Introduction

Nowadays, quantitative assessment of therapy response as well as response prediction with positron emission tomography (PET) is considered an accepted diagnostic procedure in the management of various tumor entities. The maximum standardized uptake value (SUVmax) and the metabolically active tumor volume (MTV) are most commonly used as semi-quantitative and quantitative parameters for response assessment [1]. Additionally, the product of MTV and SUVmean (total lesion glycolysis: TLG) is increasingly considered (see e.g., [24]).

In a recent publication, we proposed an easily computable novel parameter for quantifying spatial heterogeneity of tumor lesions in PET (asphericity: ASP) [5]. The rationale for the definition of ASP was that prominent intratumoral spatial variation of cellularity, angiogenesis, extravascular extracellular matrix, and necrosis in aggressive tumors is expected to result in irregularity of the shape of the FDG uptake at both the external surface (irregular tumor expansion and necrosis) and the internal surface (necrosis). In this pilot study, we were able to show that in head and neck cancer the pretherapeutic ASP of the primary tumor is a prognostic factor for progression-free survival (PFS) and overall survival (OS), respectively. Moreover, the prognostic value of ASP was independent of MTV, TLG, and SUV.

Motivation for the present work was the verification of these results in an independent group of head and neck cancer patients acquired on a different scanner, at a different institution. For this, we employed the cut-off values, which were derived in the initial exploratory study as the optimal threshold for discrimination of “low risk” and “high risk” head and neck cancer patients. We applied these predefined cut-off values in a survival analysis of the current patient group, in order to confirm the robustness of ASP in a multi-site setting. In a second step- the cut-off values were adjusted to the present patient group. Finally, the prognostic value of ASP was confirmed in a larger pooled patient group encompassing the present patient group and that from our previous study [5].

Methods

Definition of asphericity

The rationale for investigation of spatial heterogeneity is that aggressive tumors show particularly fast and uncontrolled growth that often results in irregular expansion and/or necrosis and thus increases the ratio of surface area S to volume V of the metabolically active part of the tumor. However, the ratio S/V is not a dimensionless quantity (it has the dimension [Length]−1) and thus depends on the chosen length unit as well as on absolute tumor size. Therefore, this ratio is not directly suitable for describing shape irregularities. It is straightforward, however, to remove the scale dependency by defining the dimensionless quantity

$$ H = \frac{1}{36\pi}\frac{S^{3}}{V^{2}}\,. $$
(1)

where the factor 1/36π ensures that H is equal to one for a sphere. More generally, the third root of H is equal to the ratio between the actual lesion surface area and the surface area of a sphere with the same volume. Based on this fact, we define the asphericity (ASP) of the tumor as

$$ ASP = \sqrt[3]{H} - 1\,, $$
(2)

which is equal to zero for spheres. For non-spherical shapes, A S P > 0, and is a quantitative measure of the degree of deviation from a spherical shape.
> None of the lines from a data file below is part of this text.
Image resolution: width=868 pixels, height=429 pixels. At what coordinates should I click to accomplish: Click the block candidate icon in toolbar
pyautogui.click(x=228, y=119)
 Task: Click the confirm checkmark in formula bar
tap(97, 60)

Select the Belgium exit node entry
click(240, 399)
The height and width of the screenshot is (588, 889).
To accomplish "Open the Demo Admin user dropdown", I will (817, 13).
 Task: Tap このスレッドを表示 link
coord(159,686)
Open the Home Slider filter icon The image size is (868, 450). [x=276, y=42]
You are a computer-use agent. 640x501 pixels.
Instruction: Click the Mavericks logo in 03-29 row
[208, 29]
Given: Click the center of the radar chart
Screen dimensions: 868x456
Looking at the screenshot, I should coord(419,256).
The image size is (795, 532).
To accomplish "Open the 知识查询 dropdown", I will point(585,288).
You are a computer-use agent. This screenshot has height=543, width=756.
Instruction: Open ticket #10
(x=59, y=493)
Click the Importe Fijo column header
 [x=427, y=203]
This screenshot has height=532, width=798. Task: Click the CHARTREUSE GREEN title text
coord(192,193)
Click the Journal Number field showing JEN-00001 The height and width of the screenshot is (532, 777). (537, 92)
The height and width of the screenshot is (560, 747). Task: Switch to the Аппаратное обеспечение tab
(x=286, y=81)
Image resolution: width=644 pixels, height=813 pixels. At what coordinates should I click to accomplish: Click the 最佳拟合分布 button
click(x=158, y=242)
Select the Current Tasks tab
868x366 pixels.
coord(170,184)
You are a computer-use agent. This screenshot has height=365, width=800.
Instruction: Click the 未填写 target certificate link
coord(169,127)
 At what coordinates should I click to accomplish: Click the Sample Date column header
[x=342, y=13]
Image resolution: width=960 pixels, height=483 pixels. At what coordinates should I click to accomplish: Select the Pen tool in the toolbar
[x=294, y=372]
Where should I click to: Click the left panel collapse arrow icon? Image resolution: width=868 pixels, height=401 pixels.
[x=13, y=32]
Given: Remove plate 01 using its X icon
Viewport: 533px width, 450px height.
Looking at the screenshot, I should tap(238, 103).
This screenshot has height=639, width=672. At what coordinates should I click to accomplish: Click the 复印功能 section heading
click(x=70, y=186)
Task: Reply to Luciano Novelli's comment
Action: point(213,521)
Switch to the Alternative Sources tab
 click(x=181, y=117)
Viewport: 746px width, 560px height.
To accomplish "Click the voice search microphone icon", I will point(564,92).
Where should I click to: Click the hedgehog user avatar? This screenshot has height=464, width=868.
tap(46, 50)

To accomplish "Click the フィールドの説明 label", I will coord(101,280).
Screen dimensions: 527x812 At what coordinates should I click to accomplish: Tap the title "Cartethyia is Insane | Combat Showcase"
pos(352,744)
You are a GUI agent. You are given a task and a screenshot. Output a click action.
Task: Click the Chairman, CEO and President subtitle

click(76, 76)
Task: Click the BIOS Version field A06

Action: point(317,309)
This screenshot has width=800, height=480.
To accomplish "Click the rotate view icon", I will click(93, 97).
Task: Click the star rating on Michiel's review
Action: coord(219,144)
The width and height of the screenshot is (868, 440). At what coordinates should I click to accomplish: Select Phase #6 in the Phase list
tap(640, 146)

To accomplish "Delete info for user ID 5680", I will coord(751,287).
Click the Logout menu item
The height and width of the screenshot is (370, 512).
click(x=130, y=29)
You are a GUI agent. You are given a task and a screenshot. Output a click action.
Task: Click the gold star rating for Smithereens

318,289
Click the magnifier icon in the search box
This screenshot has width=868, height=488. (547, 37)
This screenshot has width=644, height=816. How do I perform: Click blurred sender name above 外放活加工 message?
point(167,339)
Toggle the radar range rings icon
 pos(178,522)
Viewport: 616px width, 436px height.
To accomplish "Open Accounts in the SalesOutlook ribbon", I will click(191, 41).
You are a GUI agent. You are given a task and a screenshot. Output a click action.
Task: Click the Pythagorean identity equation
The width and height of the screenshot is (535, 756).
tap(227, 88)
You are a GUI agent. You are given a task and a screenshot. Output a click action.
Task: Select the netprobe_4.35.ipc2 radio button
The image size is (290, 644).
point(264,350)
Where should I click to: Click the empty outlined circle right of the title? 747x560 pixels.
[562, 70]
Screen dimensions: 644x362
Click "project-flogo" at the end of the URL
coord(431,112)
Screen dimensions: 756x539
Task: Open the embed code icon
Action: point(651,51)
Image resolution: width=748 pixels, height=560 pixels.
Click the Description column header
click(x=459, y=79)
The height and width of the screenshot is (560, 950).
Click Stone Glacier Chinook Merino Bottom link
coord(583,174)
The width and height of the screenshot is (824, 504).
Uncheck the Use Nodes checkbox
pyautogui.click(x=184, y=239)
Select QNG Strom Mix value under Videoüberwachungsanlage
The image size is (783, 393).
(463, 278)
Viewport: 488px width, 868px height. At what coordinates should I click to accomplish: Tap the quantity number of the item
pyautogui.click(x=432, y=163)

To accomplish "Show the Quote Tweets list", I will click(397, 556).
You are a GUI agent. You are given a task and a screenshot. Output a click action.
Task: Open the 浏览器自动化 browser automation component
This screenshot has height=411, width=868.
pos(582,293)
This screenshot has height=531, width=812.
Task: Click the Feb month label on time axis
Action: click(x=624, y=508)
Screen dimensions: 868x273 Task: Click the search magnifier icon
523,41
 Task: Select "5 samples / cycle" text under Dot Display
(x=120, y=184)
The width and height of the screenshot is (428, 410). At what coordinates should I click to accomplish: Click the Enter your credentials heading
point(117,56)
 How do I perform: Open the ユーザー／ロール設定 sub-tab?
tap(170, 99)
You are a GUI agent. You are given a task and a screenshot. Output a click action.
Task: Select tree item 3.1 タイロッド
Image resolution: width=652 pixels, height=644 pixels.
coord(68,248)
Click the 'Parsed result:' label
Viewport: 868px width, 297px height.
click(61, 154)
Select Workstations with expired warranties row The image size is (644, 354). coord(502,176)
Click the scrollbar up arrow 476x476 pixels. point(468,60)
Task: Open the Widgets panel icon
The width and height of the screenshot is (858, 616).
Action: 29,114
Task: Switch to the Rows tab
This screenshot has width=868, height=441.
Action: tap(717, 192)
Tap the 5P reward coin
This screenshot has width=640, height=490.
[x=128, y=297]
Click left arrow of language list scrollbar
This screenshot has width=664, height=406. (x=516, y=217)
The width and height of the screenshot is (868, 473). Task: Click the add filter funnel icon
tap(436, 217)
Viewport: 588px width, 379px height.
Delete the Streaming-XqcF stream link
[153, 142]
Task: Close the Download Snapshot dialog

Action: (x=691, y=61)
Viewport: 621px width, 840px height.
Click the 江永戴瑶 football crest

As an anecdotal observation, we would like to mention an old geology paper published in 1935 by Wadell et al. [6], which came to our attention while finalizing the present manuscript. These authors investigated the shape variability of quartz particles and defined a parameter “sphericity”, which can be expressed as 1/(1+ASP) using our definition of ASP. Thus the concept to define a scale invariant parameter for quantification of deviations from a spherical shape is not new at all.

As indicated above, the numerical value of ASP has a simple intuitive meaning: for example, A S P = 0.5 = 50 % indicates that the lesion’s surface area is increased by 50 % relative to the surface area of a sphere exhibiting the same volume. Figure 1 shows three examples. The displayed lesions (marked with red lines) exhibit comparable volumes (A: 15.4 ml, B: 13.8 ml, C: 14.1 ml) but distinctly different ASP. Lesion A is quite close to a spherical shape yielding a moderate ASP (11 %). The shape of lesion B differs more distinctly from the shape of a sphere leading to ASP = 28 %. Finally, lesion C exhibits a pronouncedly irregular shape including necrotic parts, which leads to ASP = 65 %.

Fig. 1
figure 1

Representative coronal slices of three patients with head and neck cancer. The red lines indicate the delineation of the primary tumors. Tumors have approximately the same MTV but different shapes resulting in different values of ASP

Patient group

The investigated patient group included 37 subjects with head and neck cancer (33 men and four women, mean age 54 years, range, 37–72). Data were acquired prospectively from August 2005 to May 2009 at the University Hospital, Technische Universität Dresden (TUD) in the context of a different study (ClinicalTrials.gov identifier: NCT00180245, see [7]) and were evaluated retrospectively in the present study. Inclusion criteria were:

  1. 1.

    patient had been referred to whole-body FDG PET/CT prior to chemoradiotherapy

  2. 2.

    head and neck cancer was proven histologically

  3. 3.

    no distant metastasis present

  4. 4.

    histopathology and/or clinical/radiological follow-up for at least 12 months was available

All tumors were squamous cell carcinomas. All tumors were inoperable due to tumor size, localization, and/or general condition of the respective patient. Tumor progression was defined by the follow-up as occurrence of (a) local, regional recurrence, (b) distant metastases, or (c) a combination of both. In the following we refer to this patient group as “prospective group”.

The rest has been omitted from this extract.